A PBS poll found that 62 percent of Americans think statues honoring leaders of the Confederacy should remain, while 27 percent say they should be removed.
Dems are split, 44 percent saying stay, 47 percent saying go.
Republicans? Solid as a rock: 86 percent for keeps, 6 percent for kaput.
Interestingly — to me, anyway — black people are evenly split on the issue (once you allow for a margin of error), with 44 percent saying yea, 40 percent saying nay.
Here’s what I found after spending several hours this week interviewing 16 black people:
» Six had mixed feelings about removal.
» Eight said to keep ‘em, even though they didn’t necessarily like ‘em.
» And two were in the removal camp, although there’s not much support to hoist a gigantic sanding machine to scrape away Robert E. Lee, Stonewall Jackson and the other fellow from the mountain.
»» RELATED: The Georgia law that protects Stone Mountain
Terrance Pinckney, an administrator from Decatur who is black (as are all who I quote in this story), shrugged when I asked where he stood.
“This is very complicated,” he said. “I understand what it represents.
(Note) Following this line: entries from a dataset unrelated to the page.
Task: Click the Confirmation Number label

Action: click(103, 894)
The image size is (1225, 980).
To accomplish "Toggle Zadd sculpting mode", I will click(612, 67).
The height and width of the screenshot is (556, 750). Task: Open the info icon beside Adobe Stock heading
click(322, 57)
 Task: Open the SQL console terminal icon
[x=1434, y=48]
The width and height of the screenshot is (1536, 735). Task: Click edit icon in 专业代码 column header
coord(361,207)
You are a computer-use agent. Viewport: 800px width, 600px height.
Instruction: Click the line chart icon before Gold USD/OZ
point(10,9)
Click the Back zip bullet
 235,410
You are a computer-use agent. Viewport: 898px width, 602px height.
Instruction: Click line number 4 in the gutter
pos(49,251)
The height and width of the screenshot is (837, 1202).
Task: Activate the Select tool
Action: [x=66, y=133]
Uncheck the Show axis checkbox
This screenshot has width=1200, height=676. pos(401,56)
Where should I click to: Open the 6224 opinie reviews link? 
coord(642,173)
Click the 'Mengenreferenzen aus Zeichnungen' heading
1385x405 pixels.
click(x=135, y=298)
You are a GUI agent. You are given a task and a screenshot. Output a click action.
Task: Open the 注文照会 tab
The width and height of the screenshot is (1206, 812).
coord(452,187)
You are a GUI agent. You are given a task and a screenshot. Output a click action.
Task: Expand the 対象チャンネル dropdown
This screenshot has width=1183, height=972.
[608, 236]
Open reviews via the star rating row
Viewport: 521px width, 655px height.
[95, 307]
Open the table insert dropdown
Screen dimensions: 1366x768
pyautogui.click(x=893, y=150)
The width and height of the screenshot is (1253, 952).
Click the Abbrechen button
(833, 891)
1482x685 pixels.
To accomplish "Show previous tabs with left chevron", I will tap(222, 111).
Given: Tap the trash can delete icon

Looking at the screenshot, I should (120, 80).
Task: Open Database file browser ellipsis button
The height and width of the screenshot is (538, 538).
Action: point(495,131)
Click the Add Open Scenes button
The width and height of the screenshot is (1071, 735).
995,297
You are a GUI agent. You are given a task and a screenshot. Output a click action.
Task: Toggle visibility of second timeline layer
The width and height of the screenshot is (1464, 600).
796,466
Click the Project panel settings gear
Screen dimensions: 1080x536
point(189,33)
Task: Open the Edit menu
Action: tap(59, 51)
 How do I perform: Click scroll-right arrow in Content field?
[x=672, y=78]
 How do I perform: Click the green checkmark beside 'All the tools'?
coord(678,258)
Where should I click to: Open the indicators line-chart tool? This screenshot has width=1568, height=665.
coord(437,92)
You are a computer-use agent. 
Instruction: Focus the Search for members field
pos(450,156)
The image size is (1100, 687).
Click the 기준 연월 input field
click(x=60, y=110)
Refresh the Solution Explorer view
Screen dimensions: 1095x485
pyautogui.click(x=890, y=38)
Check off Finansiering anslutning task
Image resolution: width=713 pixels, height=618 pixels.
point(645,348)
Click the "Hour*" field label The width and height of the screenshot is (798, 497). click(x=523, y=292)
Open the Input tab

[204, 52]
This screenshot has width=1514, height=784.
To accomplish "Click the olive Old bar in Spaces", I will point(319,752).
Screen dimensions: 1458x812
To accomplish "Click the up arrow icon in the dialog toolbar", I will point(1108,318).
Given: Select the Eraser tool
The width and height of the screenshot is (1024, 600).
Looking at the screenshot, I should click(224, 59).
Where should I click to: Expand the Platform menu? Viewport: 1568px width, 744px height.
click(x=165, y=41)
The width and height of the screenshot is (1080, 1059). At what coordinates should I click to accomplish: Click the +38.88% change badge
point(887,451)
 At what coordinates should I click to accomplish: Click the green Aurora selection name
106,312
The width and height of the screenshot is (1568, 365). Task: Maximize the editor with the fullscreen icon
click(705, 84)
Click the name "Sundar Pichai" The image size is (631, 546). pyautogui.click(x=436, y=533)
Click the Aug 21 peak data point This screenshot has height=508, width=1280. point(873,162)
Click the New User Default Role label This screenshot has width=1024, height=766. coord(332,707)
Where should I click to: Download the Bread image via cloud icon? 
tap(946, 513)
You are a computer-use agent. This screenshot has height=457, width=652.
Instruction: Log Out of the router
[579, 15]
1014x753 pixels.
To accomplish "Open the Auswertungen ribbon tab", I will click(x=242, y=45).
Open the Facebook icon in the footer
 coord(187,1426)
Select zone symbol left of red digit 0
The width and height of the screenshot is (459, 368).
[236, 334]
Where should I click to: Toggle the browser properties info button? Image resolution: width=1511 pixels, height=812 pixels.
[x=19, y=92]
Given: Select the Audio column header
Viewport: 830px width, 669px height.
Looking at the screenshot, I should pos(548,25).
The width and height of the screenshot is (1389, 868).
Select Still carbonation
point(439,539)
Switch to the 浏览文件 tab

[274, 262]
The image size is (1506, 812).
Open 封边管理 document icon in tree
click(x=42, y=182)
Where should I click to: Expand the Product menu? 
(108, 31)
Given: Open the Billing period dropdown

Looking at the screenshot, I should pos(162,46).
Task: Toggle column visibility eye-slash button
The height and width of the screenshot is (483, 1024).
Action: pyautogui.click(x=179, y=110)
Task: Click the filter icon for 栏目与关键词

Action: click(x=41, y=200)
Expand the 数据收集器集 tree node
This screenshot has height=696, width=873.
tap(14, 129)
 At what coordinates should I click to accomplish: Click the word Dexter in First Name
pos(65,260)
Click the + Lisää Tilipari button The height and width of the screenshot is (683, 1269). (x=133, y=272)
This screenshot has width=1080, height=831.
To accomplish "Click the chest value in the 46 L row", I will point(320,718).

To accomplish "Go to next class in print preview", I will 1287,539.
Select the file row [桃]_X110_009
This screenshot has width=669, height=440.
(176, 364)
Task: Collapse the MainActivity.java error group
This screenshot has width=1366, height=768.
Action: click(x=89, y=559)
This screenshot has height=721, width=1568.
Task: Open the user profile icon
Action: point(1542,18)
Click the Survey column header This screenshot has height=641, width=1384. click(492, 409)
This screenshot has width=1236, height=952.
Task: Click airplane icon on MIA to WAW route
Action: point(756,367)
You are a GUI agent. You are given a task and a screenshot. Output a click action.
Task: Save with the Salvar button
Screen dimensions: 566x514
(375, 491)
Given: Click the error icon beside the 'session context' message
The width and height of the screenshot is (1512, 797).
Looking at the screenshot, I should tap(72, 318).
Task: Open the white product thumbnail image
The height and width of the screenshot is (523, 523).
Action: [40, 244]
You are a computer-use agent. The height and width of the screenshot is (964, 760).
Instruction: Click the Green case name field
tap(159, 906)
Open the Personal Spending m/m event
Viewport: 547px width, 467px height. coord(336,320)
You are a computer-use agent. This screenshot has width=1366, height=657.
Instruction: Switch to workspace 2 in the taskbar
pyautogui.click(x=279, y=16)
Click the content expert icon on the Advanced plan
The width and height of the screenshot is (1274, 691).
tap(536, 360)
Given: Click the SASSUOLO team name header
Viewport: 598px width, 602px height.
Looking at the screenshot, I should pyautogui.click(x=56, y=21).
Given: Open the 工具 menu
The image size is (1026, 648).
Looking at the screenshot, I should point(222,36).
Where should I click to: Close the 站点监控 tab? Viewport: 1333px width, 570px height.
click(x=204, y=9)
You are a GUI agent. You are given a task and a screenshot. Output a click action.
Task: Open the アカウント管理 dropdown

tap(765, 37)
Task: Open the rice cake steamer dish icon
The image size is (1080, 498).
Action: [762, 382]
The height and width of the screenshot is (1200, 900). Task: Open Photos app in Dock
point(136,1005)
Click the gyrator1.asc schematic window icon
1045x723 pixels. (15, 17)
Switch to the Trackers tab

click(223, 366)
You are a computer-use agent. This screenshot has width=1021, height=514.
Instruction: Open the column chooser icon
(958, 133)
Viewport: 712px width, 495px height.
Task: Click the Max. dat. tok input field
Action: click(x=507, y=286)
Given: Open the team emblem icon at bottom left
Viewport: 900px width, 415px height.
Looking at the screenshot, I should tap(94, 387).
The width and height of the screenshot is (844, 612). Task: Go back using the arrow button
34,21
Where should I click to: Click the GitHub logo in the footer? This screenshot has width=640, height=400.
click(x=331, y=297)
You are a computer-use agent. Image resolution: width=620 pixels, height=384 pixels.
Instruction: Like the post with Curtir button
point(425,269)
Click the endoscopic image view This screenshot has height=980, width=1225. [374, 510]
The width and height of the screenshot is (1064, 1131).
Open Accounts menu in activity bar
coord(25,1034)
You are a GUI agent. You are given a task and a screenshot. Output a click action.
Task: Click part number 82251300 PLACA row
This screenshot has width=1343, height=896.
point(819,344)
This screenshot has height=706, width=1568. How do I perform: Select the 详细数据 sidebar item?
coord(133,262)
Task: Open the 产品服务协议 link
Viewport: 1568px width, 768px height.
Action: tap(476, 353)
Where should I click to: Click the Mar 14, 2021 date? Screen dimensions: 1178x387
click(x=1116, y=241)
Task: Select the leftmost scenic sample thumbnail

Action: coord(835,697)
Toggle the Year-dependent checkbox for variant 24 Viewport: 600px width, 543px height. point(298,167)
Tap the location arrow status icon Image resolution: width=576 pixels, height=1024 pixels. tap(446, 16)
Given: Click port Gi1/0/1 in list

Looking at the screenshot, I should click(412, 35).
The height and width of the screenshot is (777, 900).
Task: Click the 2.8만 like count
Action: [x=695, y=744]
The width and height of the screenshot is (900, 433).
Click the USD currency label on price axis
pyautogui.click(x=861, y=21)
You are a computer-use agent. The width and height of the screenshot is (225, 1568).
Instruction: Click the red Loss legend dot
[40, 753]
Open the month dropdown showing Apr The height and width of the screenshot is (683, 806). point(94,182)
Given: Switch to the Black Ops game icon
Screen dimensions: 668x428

It’s being portrayed as culture and heritage, although that culture and heritage is based in bondage.
“But I think removing it drives a deeper wedge between the communities,” he said. “I’d call it an appeasement-oriented effort instead of one achieving justice.”
James Parham smiled when I described the Lost Cause. “It’s kinda like ‘The 300,’ the brave soldiers who lost,” he said, referring to the movie where a batch of Spartans kill a zillion Persians before perishing.
Parham, a retired soldier, said, “I have a mixed reaction. We want to remove a symbol of racism. But the men of the war themselves fought for what they thought was right. I think of the soldiers and their leaders differently.”
At Stone Mountain, Tara Johnson, a surgical technician, finished her speed-walk and said this of the huge carving: “It doesn’t make me who I am. I could care less. It doesn’t change anyone’s heart. It’s just made of stone.”
Fred Speights, a Gwinnett County schools employee, described mixed feelings. He said the monuments are history but he is bothered when they are appropriated by racists to stir up their toxic stew.
“I could see telling the full story,” he said. “Talk about all the history.”
It’s an idea with real currency.
I've spoken several times on this subject with DeKalb CEO Michael Thurmond, who is also a historian. He notes that many, if not most, Confederate monuments were built to burnish the Lost Cause myth. What's needed, he said, is a true accounting of why they were built, and the stories of those not included.
Or tear them down.
That’s what a man named Rick Davis told me outside Stone Mountain’s Confederate Hall. He puts himself “in the middle” when it comes to removal.
“The removal part can get complicated,” he said. “It’s part of history, negative history. Make them tell the full story. Information is still the key.
“America is a melting pot of different opinions. People need to stop and listen.”